Wednesday, May 28, 2014


     In the event that my gravestone needs engraving at an earlier date than I expected, let it be known that it should read ' drank himself to life', an aphorism of asterisk-riddled, liver-poisoned pomposity…and to think that I was drunk enough during the composition of the previous post that I mistakenly thought that the Frank Stallone Shady Acres Rim Race was last weekend.

But at least this gives me adequate time to stock up on box wine and dildos, and enough condoms to wrap around my axles in order to lap everyone *458 times.

One could easily surmise that 10 straight/gay nights of micro-brew abuse would suffice, and one would be correct in such a bold assumption/theoretical observation/postulation. Because, after a 90 degree, ultra-humid day at work and lingering soreness from a 1.5 hour pounding at Swope, I am back on a tea cleanse for a night or two. The storms this evening skirted the central KCMO area so I will hit Swope yet again tomorrow - training for the penultimate challenge of keeping my rim from tacoing Saturday night. 

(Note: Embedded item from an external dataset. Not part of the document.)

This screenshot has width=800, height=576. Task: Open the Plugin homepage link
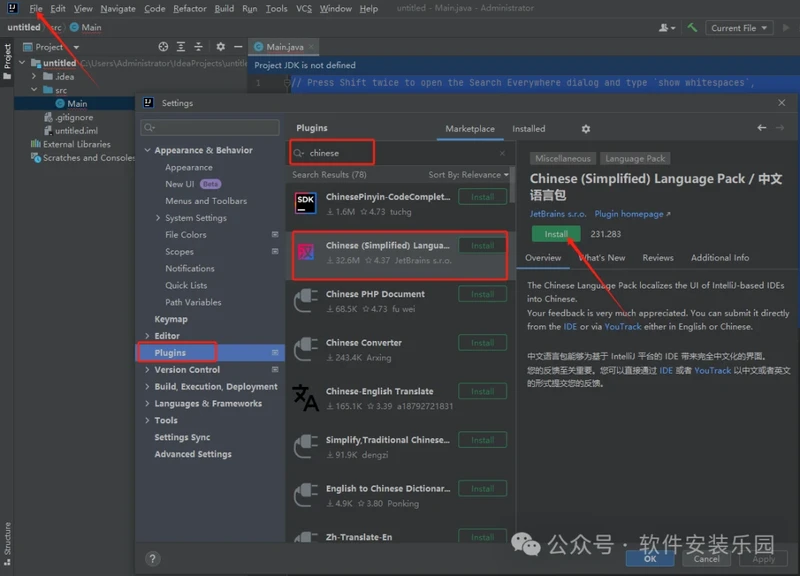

And, speaking of Chinese Ti bikes, it would appear that The Chasm finally got his rolling, albeit with gears, which automatically revokes his 8Lumens membership, even though he paid fees for a lifetime…

…my crew making final adjustments on his bike with the help of Volker of course.

We shall see if the bike ever actually sees the dirt outside of his cul-de-sac trailer park; if the stars align and the Jaychickens recruit an openly Eskimo basketball player that is: 99% chance of NO.